Portfolio Optimization: PCA and Factor Analysis

• for managing risks and return, groupings for regression  
• pro: familiar with the coding except for the eigenvalues
• cons: familiar with other statistical software, not practical for long term use

CRR vs BS functions

• CRR and BS for option pricing
• pros: biased over this, will use in the near future
• cons: have to review in detail

Monte Carlo Simulation: Option Pricing

•  
• pro: a fun idea
• cons: 

PCA and FA II

As the book by watsham tells us, PCA has two objectives:

• to reduce the dimensionality
• to interpret data.

Now I got confused with the reducing the dimensionality. As far as i know, it can only reduce linear combinations as non significant proportions of variability are eliminated. So I looked it up in myriad sources and found how can it actually reduce the dimensions.

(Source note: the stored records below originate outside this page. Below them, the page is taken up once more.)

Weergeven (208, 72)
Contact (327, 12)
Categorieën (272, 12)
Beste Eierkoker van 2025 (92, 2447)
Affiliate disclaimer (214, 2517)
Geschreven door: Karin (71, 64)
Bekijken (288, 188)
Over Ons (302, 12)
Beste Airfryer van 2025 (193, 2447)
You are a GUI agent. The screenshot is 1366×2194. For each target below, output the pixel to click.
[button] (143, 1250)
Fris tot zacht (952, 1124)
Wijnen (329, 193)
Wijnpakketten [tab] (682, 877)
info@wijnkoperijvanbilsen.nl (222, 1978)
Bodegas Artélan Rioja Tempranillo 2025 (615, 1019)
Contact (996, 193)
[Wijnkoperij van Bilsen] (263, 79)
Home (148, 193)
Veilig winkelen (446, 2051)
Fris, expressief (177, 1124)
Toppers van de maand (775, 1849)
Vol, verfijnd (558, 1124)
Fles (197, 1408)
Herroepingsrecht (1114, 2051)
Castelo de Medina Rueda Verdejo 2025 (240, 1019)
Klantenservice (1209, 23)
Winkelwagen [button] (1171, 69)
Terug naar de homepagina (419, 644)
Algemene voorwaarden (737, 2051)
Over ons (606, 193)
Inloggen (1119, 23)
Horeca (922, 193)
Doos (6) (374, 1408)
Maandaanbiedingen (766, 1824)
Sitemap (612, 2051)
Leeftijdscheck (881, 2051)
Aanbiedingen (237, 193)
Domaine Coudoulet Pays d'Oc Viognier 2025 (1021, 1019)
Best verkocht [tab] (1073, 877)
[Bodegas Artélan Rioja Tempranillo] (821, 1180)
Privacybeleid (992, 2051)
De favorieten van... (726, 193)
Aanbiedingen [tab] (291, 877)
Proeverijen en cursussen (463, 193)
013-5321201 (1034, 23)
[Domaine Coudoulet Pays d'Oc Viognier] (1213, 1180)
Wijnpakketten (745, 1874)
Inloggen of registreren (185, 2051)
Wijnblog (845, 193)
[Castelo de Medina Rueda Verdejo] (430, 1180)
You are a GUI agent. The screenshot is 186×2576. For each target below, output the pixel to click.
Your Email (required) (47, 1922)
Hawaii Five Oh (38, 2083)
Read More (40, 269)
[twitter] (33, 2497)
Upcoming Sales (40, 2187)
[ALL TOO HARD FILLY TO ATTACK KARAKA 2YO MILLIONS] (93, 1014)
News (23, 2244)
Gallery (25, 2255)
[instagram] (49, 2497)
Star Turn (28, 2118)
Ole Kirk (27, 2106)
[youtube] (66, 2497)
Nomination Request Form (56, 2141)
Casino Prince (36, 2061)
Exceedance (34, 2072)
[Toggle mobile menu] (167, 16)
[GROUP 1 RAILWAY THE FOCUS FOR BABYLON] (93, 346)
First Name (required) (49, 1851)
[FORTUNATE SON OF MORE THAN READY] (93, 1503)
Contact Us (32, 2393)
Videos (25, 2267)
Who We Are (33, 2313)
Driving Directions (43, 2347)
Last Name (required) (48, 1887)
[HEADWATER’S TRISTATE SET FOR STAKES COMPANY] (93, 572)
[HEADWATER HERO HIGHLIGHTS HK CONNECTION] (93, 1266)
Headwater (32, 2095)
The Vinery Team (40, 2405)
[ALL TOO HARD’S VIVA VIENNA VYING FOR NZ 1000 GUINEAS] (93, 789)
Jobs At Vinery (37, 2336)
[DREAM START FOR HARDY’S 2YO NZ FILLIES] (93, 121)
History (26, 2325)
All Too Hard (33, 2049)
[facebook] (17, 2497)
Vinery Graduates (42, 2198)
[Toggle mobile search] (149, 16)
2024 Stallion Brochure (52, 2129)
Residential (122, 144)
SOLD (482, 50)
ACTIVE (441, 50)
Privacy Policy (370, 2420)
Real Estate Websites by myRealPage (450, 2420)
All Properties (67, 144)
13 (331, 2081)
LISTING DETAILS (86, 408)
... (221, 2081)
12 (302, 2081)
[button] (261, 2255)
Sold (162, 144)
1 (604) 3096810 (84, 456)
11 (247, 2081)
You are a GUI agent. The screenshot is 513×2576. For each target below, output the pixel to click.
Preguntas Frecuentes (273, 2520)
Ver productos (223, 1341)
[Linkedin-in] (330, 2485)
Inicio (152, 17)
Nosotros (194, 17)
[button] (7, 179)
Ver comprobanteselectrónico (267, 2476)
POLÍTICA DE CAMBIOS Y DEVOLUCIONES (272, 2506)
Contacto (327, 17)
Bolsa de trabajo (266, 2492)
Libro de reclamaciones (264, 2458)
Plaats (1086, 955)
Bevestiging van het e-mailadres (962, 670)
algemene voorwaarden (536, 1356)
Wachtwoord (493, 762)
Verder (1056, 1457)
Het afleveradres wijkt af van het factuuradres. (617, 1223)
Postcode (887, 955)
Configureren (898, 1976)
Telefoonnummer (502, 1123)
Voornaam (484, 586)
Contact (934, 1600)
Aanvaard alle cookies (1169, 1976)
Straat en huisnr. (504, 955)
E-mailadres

This is how I got enlightened:

Let's say I have 100 stocks returns in an index and wanted to reduce or squeeze it into two or three variables. Since I have 100 stock returns, then I have also 100 principal components. The first of which (who has the highest eigenvalue) accounts for the highest variance and the 100th principal component accounts for the least as it is already ranked.  Note that what PCA do is it makes the principal components uncorrelated to each other. That means that even if the returns (input) itself is highly correlated as assumed, the principal components(output) which explains the variance are not.

There are two ways to do PCA. First is the eigenvalue decomposition (in the previous posts) and the other is  the singular value decomposition (still have to to research on this). Once we figure out the PC's that explain the majority of the variance, those PC's can serve as dependent variables in a regression. 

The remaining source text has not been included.